Beginning with the line that holds "Open the pretty dropdown for BODY" and ending with the last line of the entries, please output each line exactly, apart from any pictures.

(Records Opens)

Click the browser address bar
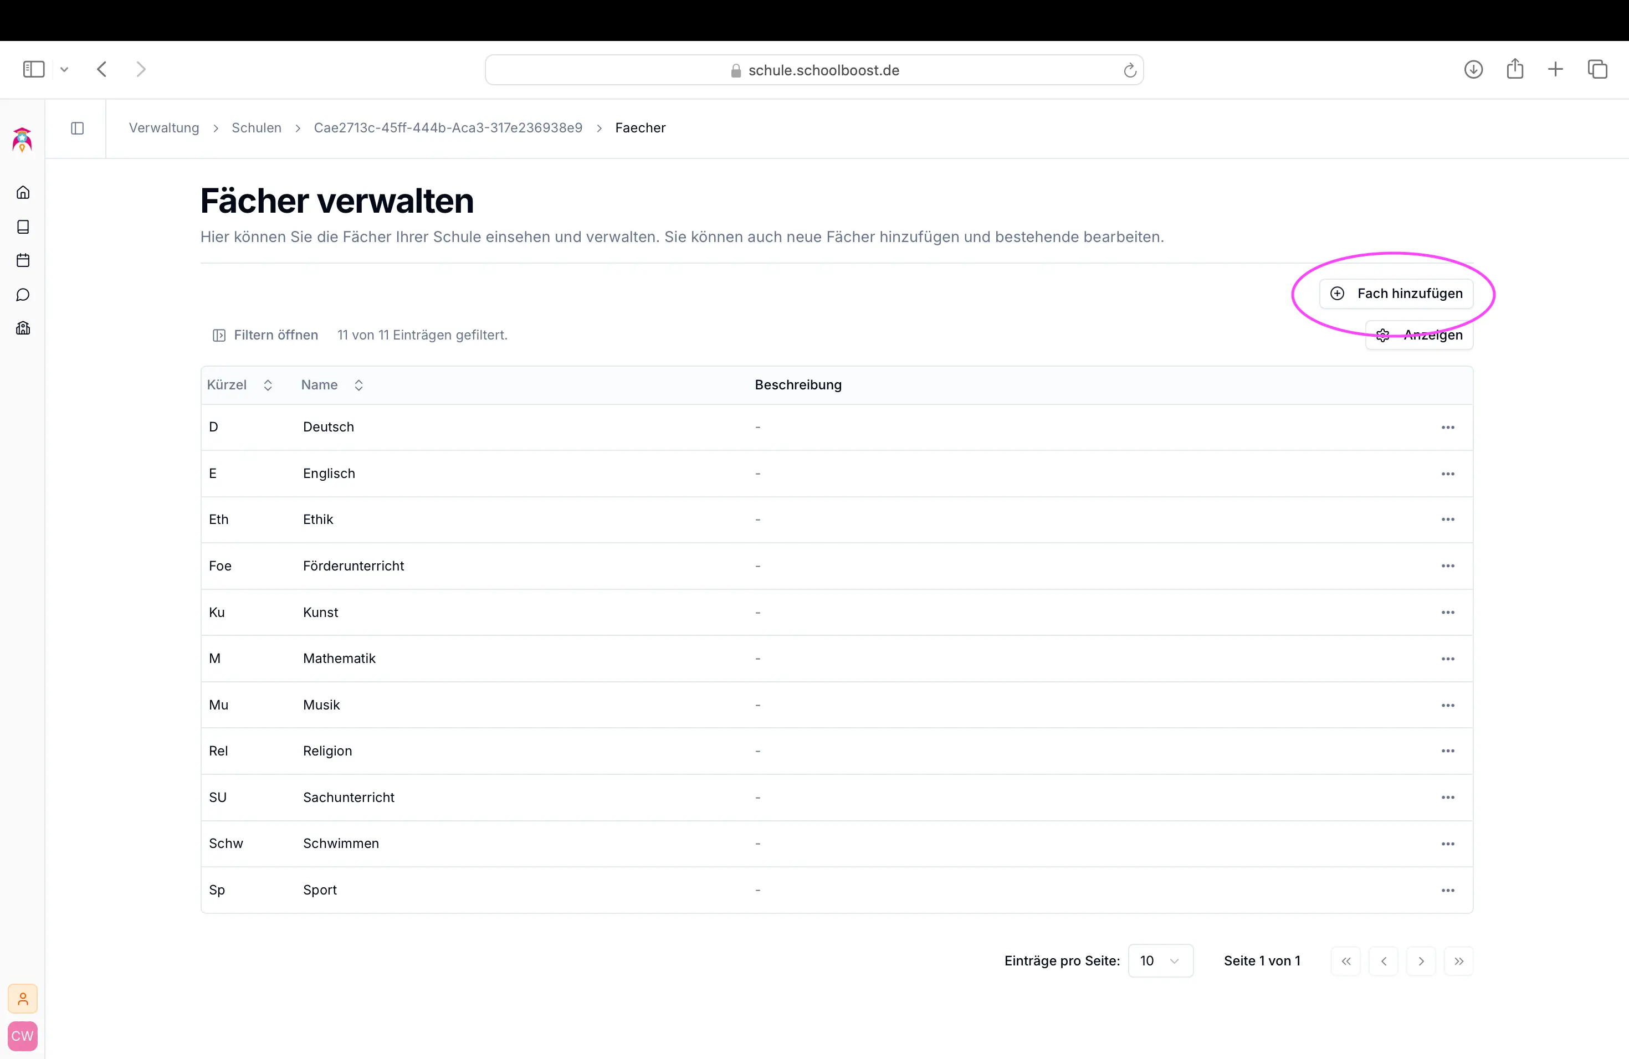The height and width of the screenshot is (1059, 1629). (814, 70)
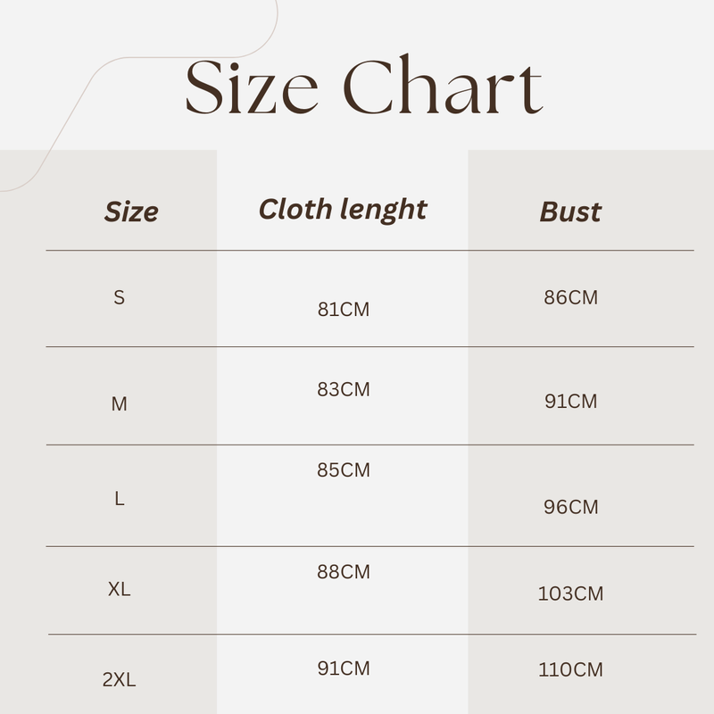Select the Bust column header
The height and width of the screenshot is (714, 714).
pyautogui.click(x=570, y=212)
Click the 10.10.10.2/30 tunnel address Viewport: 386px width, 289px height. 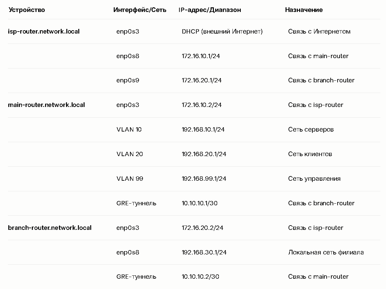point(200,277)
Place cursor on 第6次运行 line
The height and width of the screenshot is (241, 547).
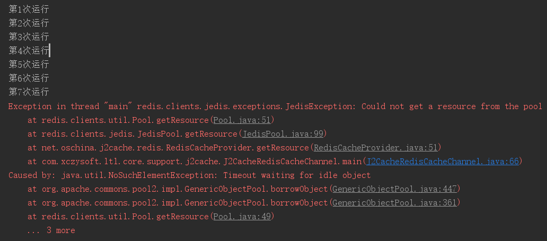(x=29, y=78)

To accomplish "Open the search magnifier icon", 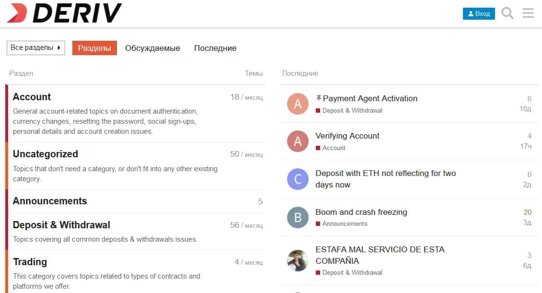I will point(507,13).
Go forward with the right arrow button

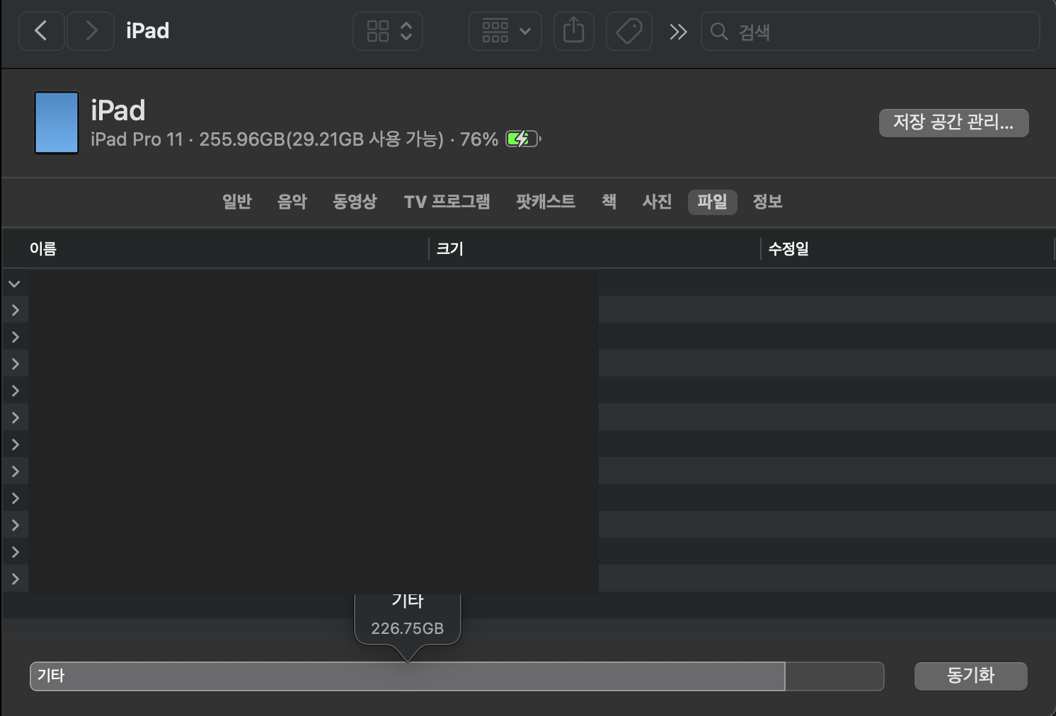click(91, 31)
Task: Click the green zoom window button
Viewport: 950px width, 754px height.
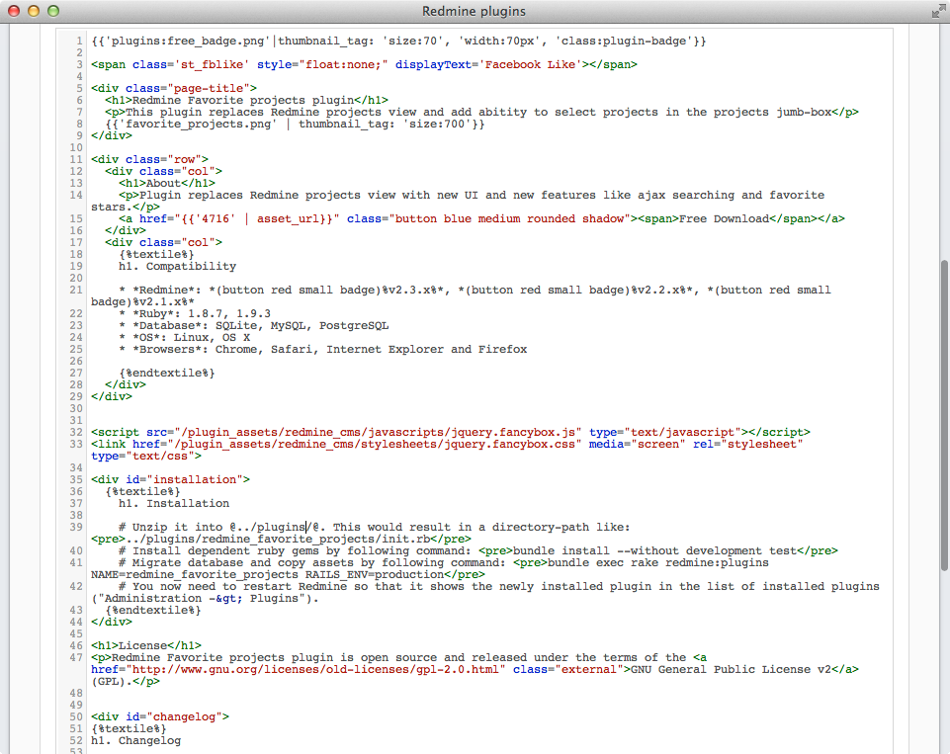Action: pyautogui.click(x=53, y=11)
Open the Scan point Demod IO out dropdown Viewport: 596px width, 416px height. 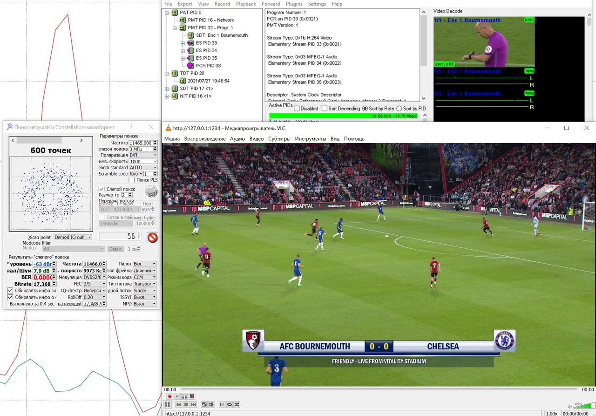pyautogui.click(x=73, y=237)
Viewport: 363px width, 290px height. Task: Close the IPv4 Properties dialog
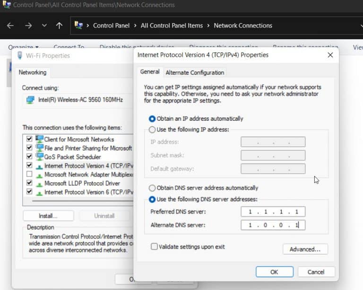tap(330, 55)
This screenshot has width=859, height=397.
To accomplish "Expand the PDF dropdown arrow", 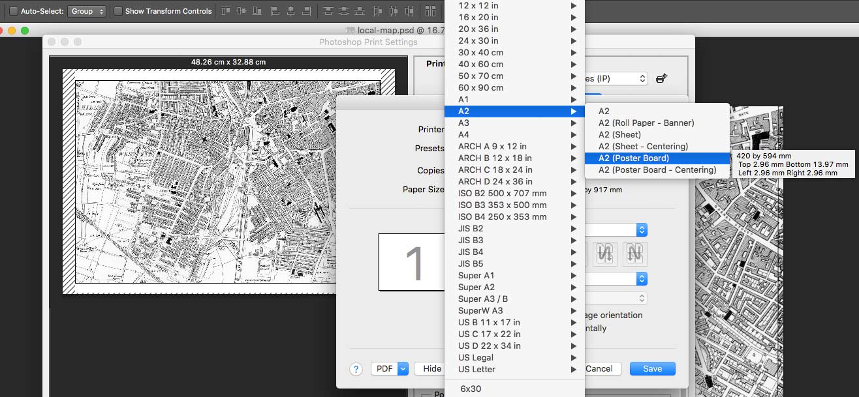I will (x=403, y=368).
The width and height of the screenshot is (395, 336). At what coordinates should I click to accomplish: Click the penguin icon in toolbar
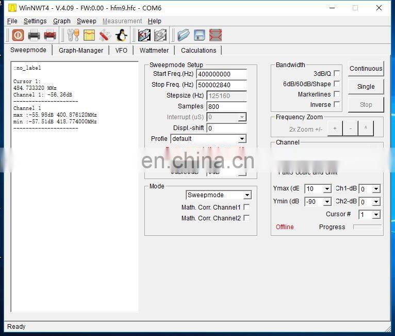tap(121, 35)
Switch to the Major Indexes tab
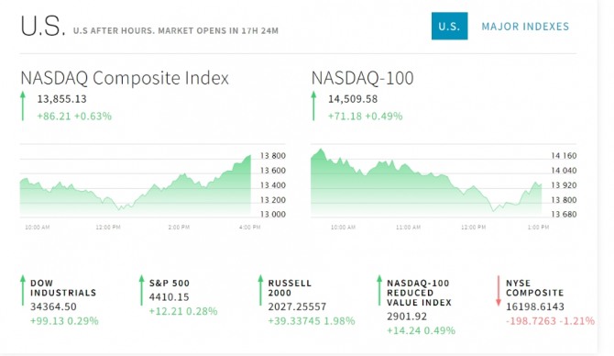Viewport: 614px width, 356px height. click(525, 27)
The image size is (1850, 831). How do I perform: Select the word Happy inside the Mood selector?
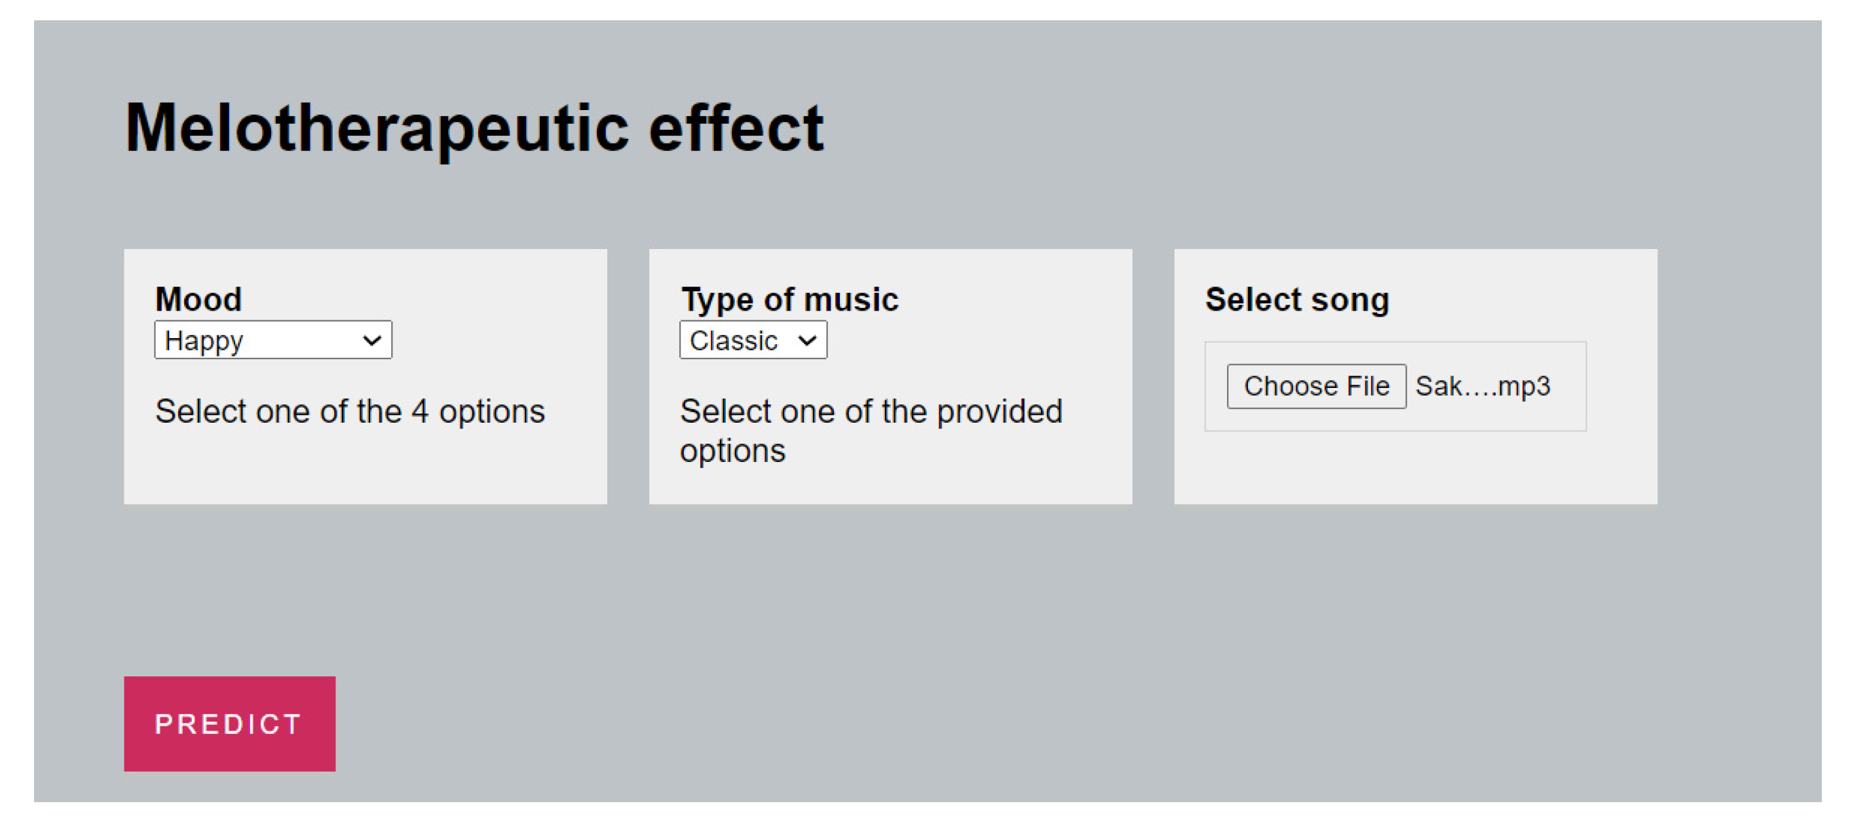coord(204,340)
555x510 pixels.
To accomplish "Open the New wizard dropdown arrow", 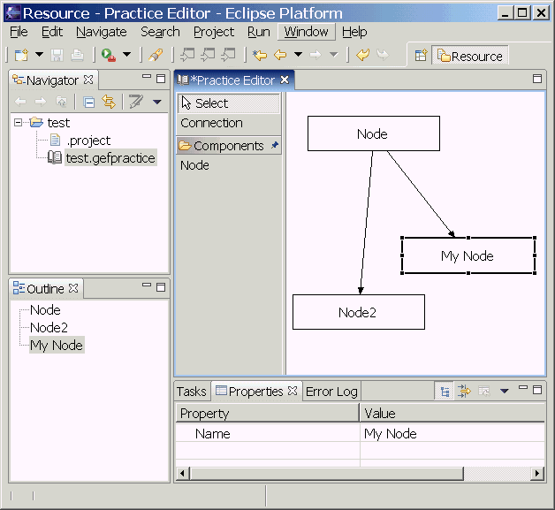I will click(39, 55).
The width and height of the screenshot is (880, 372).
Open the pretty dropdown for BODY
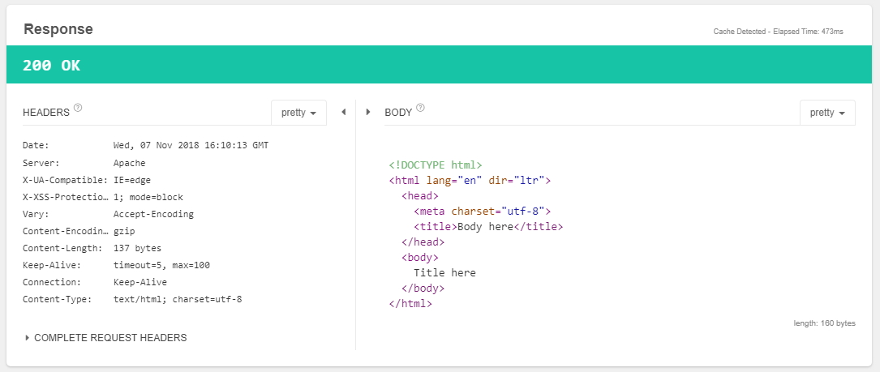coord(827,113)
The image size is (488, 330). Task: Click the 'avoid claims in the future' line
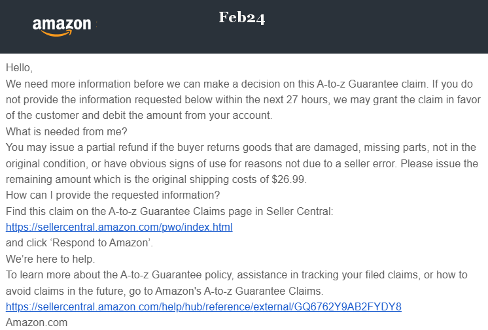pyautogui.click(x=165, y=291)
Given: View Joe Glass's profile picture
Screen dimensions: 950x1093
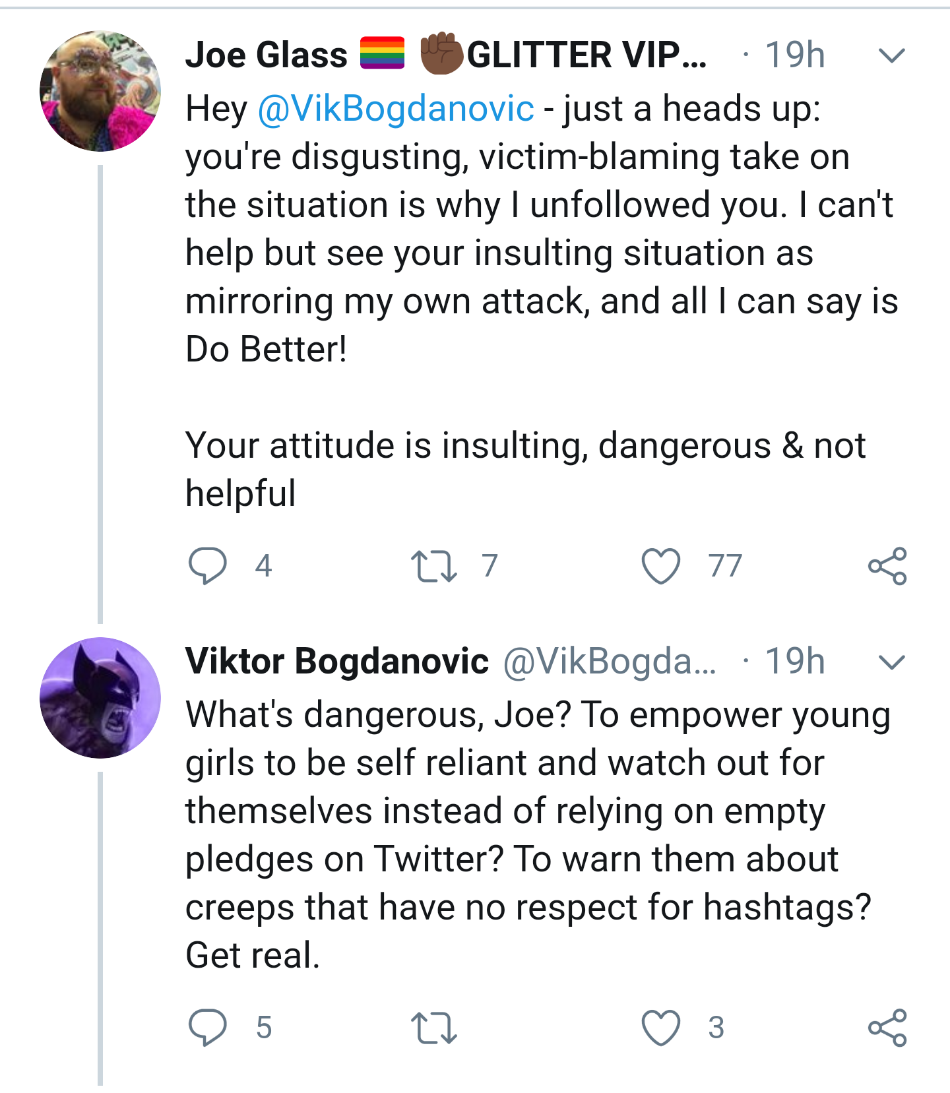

(Records Closes)

* **Output of the task**:
Open the pretty dropdown for BODY
coord(827,113)
The image size is (488, 330). Task: Click the 'avoid claims in the future' line
pyautogui.click(x=165, y=291)
Given: View Joe Glass's profile picture
Screen dimensions: 950x1093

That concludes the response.